══ Data
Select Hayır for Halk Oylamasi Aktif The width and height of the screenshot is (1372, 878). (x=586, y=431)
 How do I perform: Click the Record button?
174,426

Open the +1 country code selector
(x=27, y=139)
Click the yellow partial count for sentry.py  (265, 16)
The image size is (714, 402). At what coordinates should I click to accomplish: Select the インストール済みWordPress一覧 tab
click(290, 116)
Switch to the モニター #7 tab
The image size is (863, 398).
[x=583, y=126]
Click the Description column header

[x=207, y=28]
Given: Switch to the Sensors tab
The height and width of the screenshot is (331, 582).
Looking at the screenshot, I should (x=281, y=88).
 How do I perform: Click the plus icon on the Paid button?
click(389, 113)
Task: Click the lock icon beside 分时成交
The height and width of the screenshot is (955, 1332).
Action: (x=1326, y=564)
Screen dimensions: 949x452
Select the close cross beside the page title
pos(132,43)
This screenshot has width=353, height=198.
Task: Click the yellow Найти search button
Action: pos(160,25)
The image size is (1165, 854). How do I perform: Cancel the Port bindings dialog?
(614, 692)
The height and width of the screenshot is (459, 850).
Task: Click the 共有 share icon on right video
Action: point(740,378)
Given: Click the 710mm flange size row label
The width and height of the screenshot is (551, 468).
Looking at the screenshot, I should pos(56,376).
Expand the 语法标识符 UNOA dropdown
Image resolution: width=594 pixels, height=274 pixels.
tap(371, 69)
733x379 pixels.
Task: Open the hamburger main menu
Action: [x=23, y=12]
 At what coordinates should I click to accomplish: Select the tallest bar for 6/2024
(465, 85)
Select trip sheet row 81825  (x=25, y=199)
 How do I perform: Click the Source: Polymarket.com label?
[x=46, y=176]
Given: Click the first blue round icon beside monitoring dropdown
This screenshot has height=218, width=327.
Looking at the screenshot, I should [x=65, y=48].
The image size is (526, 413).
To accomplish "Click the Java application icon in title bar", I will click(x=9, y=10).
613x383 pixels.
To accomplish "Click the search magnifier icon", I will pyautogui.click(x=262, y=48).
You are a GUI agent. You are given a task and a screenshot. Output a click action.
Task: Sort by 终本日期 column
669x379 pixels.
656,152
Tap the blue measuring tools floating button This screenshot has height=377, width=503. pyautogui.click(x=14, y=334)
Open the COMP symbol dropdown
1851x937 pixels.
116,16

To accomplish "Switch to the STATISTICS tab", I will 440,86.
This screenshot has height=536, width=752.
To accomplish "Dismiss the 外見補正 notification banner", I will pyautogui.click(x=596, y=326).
════
* [What you have to do]
Word for word, write out all the lines shown above.

* [Response]
Select Hayır for Halk Oylamasi Aktif The width and height of the screenshot is (1372, 878). (x=586, y=431)
 How do I perform: Click the Record button?
174,426

Open the +1 country code selector
(x=27, y=139)
Click the yellow partial count for sentry.py  (265, 16)
The image size is (714, 402). At what coordinates should I click to accomplish: Select the インストール済みWordPress一覧 tab
click(290, 116)
Switch to the モニター #7 tab
The image size is (863, 398).
[x=583, y=126]
Click the Description column header

[x=207, y=28]
Given: Switch to the Sensors tab
The height and width of the screenshot is (331, 582).
Looking at the screenshot, I should (x=281, y=88).
 How do I perform: Click the plus icon on the Paid button?
click(389, 113)
Task: Click the lock icon beside 分时成交
The height and width of the screenshot is (955, 1332).
Action: (x=1326, y=564)
Screen dimensions: 949x452
Select the close cross beside the page title
pos(132,43)
This screenshot has width=353, height=198.
Task: Click the yellow Найти search button
Action: pos(160,25)
The image size is (1165, 854). How do I perform: Cancel the Port bindings dialog?
(614, 692)
The height and width of the screenshot is (459, 850).
Task: Click the 共有 share icon on right video
Action: point(740,378)
Given: Click the 710mm flange size row label
The width and height of the screenshot is (551, 468).
Looking at the screenshot, I should pos(56,376).
Expand the 语法标识符 UNOA dropdown
Image resolution: width=594 pixels, height=274 pixels.
tap(371, 69)
733x379 pixels.
Task: Open the hamburger main menu
Action: [x=23, y=12]
 At what coordinates should I click to accomplish: Select the tallest bar for 6/2024
(465, 85)
Select trip sheet row 81825  (x=25, y=199)
 How do I perform: Click the Source: Polymarket.com label?
[x=46, y=176]
Given: Click the first blue round icon beside monitoring dropdown
This screenshot has height=218, width=327.
Looking at the screenshot, I should [x=65, y=48].
The image size is (526, 413).
To accomplish "Click the Java application icon in title bar", I will click(x=9, y=10).
613x383 pixels.
To accomplish "Click the search magnifier icon", I will pyautogui.click(x=262, y=48).
You are a GUI agent. You are given a task and a screenshot. Output a click action.
Task: Sort by 终本日期 column
669x379 pixels.
656,152
Tap the blue measuring tools floating button This screenshot has height=377, width=503. pyautogui.click(x=14, y=334)
Open the COMP symbol dropdown
1851x937 pixels.
116,16

To accomplish "Switch to the STATISTICS tab", I will 440,86.
This screenshot has height=536, width=752.
To accomplish "Dismiss the 外見補正 notification banner", I will pyautogui.click(x=596, y=326).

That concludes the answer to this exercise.